#### [Problem statement]
Please rewrite the data between the line holding "The image size is (1132, 1204)." and the line holding "Click the Vcal", inclusive, substituting "side panel" for "sidebar" and leaving all else unchanged.
═════ Given records ═════
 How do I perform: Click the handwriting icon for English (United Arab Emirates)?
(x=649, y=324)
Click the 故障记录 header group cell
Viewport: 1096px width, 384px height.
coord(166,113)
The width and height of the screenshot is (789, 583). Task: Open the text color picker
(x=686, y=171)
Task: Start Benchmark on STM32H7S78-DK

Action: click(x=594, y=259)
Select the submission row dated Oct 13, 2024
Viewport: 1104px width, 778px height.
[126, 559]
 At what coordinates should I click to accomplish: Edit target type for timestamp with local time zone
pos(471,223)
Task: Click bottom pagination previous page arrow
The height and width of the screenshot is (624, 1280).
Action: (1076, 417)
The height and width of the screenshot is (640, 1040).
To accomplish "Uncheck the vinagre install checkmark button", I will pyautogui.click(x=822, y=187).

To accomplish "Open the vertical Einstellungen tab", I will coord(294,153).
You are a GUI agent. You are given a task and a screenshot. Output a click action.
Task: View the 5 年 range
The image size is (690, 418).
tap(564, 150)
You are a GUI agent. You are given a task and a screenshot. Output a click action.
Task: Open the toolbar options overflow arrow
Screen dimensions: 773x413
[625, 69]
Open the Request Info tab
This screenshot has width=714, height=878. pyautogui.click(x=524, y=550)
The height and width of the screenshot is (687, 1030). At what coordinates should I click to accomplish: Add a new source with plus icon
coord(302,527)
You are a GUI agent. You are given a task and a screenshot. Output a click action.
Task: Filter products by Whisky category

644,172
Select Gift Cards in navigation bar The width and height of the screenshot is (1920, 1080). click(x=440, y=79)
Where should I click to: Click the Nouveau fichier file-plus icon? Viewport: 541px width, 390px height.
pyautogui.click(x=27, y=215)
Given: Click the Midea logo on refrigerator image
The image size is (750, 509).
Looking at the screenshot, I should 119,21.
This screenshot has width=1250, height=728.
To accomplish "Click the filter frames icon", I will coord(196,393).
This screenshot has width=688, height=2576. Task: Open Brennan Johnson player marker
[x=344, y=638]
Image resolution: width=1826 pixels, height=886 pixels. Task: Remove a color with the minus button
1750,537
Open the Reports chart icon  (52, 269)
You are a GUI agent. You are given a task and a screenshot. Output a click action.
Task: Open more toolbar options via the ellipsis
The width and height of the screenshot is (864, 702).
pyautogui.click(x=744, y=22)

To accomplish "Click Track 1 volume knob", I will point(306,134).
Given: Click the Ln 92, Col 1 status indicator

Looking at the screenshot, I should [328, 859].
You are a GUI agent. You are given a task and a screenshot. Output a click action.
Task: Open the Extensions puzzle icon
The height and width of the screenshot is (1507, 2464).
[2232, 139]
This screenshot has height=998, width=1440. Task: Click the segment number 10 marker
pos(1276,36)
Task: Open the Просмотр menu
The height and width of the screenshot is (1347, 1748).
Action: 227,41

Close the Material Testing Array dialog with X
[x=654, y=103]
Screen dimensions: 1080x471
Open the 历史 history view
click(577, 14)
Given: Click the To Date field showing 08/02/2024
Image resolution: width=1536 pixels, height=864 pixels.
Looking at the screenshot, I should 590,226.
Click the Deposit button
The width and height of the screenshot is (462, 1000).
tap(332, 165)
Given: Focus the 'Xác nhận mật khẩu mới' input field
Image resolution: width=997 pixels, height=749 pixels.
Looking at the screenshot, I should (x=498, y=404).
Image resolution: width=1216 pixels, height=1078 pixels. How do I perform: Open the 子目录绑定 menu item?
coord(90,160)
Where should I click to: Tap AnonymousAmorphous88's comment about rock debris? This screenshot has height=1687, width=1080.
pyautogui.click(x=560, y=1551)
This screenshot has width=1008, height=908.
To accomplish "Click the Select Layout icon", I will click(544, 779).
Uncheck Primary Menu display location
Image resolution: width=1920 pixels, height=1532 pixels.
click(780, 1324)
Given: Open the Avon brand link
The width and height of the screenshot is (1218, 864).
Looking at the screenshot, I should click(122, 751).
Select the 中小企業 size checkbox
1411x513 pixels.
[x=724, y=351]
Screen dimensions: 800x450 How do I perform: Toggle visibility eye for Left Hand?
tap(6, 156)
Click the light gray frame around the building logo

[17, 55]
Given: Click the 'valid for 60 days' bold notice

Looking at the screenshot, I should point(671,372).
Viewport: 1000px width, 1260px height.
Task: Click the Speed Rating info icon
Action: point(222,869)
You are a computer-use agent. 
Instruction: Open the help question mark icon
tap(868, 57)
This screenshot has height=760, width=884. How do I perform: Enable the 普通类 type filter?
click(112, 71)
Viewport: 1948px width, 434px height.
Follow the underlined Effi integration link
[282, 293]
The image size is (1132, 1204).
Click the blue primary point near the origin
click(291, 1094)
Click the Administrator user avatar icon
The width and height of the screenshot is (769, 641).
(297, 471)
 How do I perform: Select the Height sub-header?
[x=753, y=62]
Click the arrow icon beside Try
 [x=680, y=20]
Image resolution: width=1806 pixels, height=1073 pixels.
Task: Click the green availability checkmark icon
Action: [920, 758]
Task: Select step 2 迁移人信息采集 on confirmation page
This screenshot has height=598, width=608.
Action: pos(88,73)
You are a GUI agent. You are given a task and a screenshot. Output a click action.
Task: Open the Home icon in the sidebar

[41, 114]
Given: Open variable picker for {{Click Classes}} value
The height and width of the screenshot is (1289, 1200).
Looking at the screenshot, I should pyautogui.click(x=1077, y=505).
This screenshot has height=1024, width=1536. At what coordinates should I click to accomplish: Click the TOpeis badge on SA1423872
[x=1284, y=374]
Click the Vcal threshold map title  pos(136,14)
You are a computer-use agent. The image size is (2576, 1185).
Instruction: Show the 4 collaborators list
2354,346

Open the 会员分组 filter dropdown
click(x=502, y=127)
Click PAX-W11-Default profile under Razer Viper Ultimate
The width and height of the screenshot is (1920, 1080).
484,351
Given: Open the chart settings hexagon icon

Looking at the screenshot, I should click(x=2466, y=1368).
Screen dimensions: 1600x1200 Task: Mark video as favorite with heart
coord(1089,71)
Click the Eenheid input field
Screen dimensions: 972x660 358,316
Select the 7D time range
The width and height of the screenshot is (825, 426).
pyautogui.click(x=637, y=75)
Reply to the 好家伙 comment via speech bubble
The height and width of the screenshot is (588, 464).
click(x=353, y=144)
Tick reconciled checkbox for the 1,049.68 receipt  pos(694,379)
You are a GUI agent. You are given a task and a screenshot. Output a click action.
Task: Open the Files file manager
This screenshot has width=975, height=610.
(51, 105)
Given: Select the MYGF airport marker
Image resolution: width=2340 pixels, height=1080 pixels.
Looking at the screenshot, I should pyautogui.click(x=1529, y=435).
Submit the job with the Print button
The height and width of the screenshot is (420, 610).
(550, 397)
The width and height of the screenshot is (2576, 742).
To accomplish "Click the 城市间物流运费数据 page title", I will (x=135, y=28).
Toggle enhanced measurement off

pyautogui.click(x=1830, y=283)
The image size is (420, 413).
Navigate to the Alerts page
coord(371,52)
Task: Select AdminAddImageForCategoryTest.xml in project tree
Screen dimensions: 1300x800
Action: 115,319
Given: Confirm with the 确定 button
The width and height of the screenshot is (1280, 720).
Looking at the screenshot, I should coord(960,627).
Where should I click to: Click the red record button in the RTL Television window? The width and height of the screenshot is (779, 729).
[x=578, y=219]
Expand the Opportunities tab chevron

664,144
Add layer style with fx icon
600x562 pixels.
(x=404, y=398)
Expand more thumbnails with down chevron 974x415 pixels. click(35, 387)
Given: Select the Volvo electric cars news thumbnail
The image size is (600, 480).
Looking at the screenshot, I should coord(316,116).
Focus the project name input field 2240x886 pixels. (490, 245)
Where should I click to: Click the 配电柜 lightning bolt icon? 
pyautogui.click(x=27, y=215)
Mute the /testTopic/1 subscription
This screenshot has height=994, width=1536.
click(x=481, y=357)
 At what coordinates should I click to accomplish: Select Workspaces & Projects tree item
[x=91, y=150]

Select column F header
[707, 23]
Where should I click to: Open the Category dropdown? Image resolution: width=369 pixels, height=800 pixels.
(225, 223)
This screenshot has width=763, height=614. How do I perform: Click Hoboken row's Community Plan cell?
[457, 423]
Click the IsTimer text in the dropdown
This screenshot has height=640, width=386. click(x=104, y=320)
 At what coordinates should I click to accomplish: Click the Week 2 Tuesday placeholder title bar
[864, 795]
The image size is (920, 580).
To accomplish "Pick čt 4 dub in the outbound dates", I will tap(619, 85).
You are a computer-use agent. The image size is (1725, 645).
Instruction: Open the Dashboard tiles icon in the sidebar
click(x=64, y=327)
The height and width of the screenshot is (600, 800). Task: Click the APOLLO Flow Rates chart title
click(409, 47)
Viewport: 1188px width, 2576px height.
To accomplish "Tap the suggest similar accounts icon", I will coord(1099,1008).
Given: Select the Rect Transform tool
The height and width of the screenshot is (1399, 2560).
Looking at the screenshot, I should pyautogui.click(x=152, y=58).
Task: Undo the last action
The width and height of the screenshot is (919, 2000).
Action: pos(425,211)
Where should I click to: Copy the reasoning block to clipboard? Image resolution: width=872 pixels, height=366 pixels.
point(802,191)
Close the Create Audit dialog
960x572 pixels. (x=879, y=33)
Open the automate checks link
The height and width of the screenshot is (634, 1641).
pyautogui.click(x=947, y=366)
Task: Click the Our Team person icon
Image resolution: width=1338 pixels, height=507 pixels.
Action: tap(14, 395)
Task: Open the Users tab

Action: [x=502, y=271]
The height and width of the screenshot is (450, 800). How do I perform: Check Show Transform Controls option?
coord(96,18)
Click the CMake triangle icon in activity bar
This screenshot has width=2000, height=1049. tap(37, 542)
═════
#### [Task output]
The image size is (1132, 1204).
Click the blue primary point near the origin
click(291, 1094)
Click the Administrator user avatar icon
The width and height of the screenshot is (769, 641).
(297, 471)
 How do I perform: Select the Height sub-header?
[x=753, y=62]
Click the arrow icon beside Try
 [x=680, y=20]
Image resolution: width=1806 pixels, height=1073 pixels.
Task: Click the green availability checkmark icon
Action: [920, 758]
Task: Select step 2 迁移人信息采集 on confirmation page
This screenshot has height=598, width=608.
Action: pos(88,73)
You are a GUI agent. You are given a task and a screenshot. Output a click action.
Task: Open the Home icon in the side panel

[41, 114]
Given: Open variable picker for {{Click Classes}} value
The height and width of the screenshot is (1289, 1200).
Looking at the screenshot, I should pyautogui.click(x=1077, y=505).
This screenshot has height=1024, width=1536. At what coordinates should I click to accomplish: Click the TOpeis badge on SA1423872
[x=1284, y=374]
Click the Vcal threshold map title  pos(136,14)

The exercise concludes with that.